Steve Bruce alerte sur la situation de Newcastle
Steve Bruce n’a jamais été du genre à mâcher ses mots. Ancien manager de Newcastle entre 2019 et 2021, toujours attaché au club malgré une sortie compliquée, il regarde aujourd’hui St James’ Park avec un mélange de stupeur et d’inquiétude. Le départ d’Eddie Howe et la stratégie de transferts adoptée par la direction l’ont profondément secoué.
« On est tous choqués par le timing, a-t-il confié au Shields Gazette. Il a fait un travail magnifique. Beaucoup de supporters de Newcastle, et je peux encore dire que j’en fais partie, vont être totalement déçus, un peu désillusionnés par ce qui se passe. »
Le mot est lâché : désillusion. Pour Bruce, la cassure ne date pas d’hier.

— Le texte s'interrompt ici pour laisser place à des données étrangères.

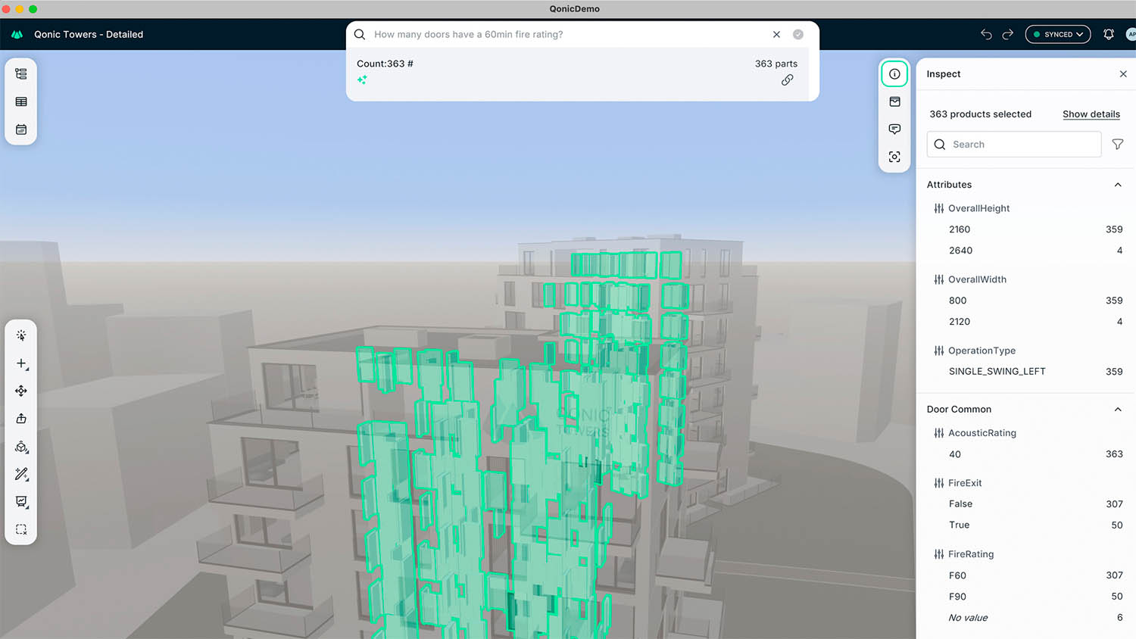The image size is (1136, 639).
Task: Open the filter funnel beside Search
Action: [1117, 145]
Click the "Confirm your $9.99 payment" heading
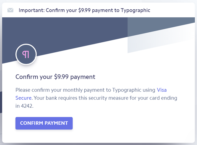 point(55,77)
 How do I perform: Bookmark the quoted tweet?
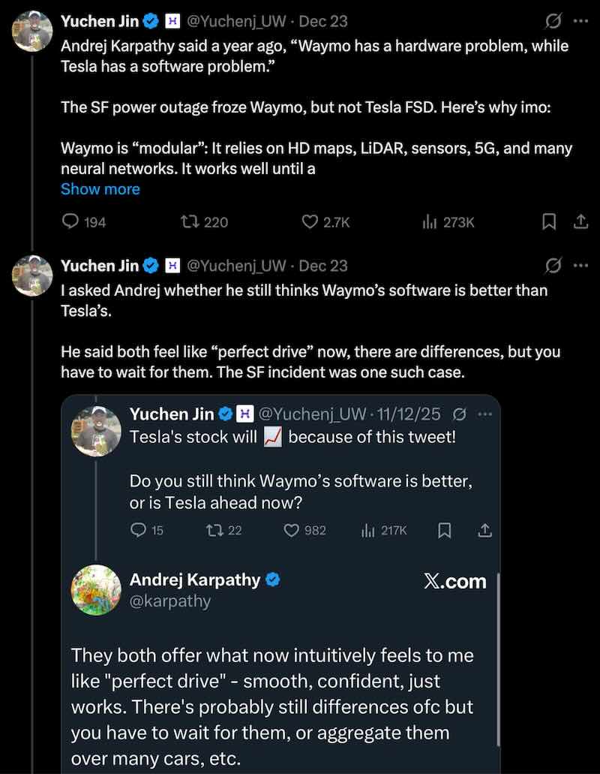444,530
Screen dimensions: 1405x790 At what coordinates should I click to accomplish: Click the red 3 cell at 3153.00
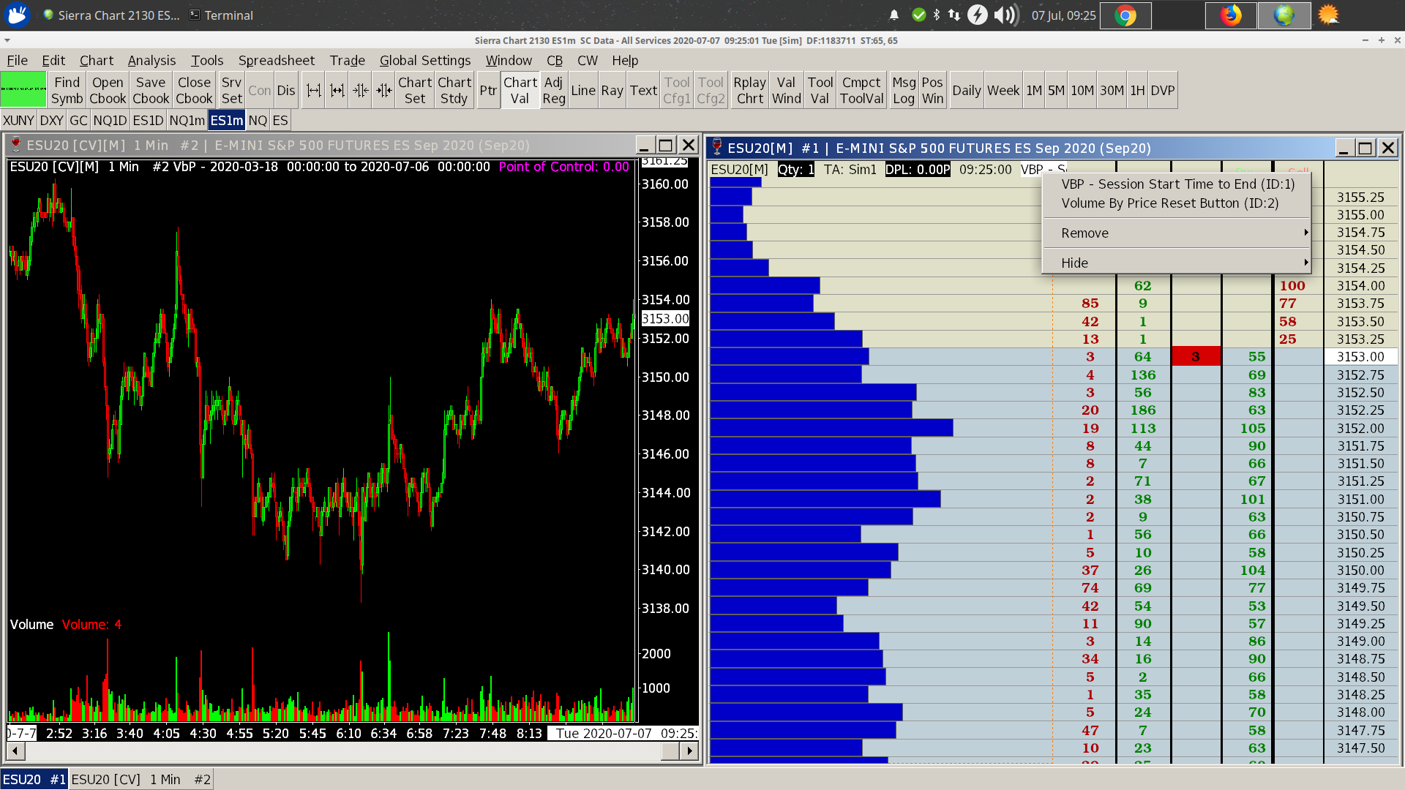[1196, 356]
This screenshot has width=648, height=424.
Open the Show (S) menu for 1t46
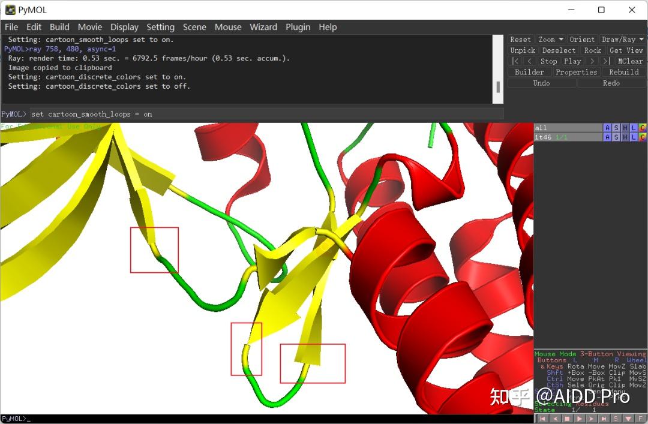click(x=616, y=137)
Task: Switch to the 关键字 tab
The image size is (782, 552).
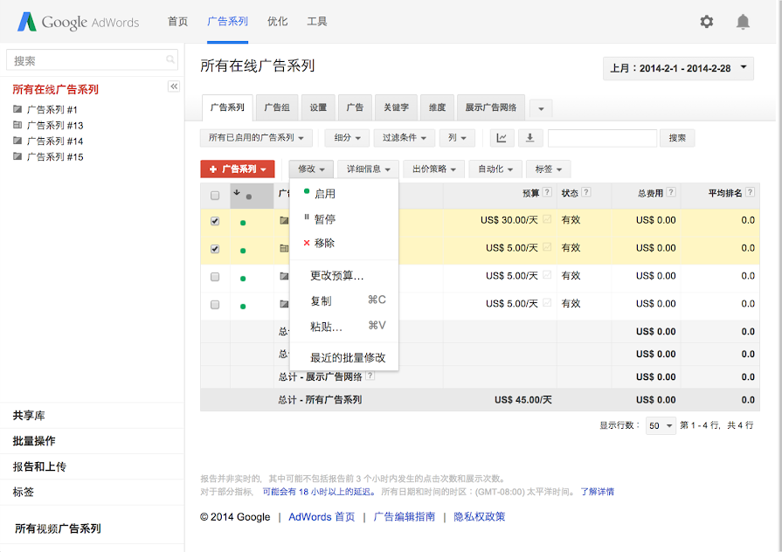Action: 396,107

« Ça a commencé il y a un an. La situation Isak n’a pas été bonne du tout pour le club », rappelle-t-il. L’épisode autour d’Alexander Isak, symbole d’un projet censé propulser Newcastle vers le très haut niveau, a laissé des traces. Un club qui s’était publiquement fixé un cap ambitieux : « Newcastle avait fait cette promesse que, d’ici 2030, ils allaient essayer de gagner la Premier League. »
La promesse existe toujours sur le papier. Mais pour Bruce, la trajectoire a clairement dévié.
« Malheureusement, on dirait qu’ils doivent prendre une autre direction, ce n’est plus le même club qu’il y a deux ou trois ans, insiste-t-il. Et la seule chose que vous ne pouvez pas faire, c’est continuer à vendre vos meilleurs joueurs. »
L’avertissement est frontal. Derrière, c’est toute la cohérence du projet qui est interrogée : comment viser le titre tout en laissant filer ses atouts majeurs ? Bruce, lui, ne reconnaît plus vraiment le Newcastle qu’il a dirigé, ni celui dont rêvaient les supporters au lendemain de la reprise du club.
Howe, l’Angleterre en ligne de mire ?
Si Bruce regrette le départ d’Eddie Howe, il ne doute pas que l’entraîneur rebondira vite. Très vite, même. Son nom circule déjà autour du poste le plus exposé du pays : celui de sélectionneur de l’équipe nationale.
Interrogé sur la succession au poste des Three Lions, Bruce ne cache pas sa préférence : « Pour moi, pour diriger notre équipe nationale, je pense qu’il faut être anglais. C’est mon opinion personnelle. On a des managers vraiment, vraiment talentueux. »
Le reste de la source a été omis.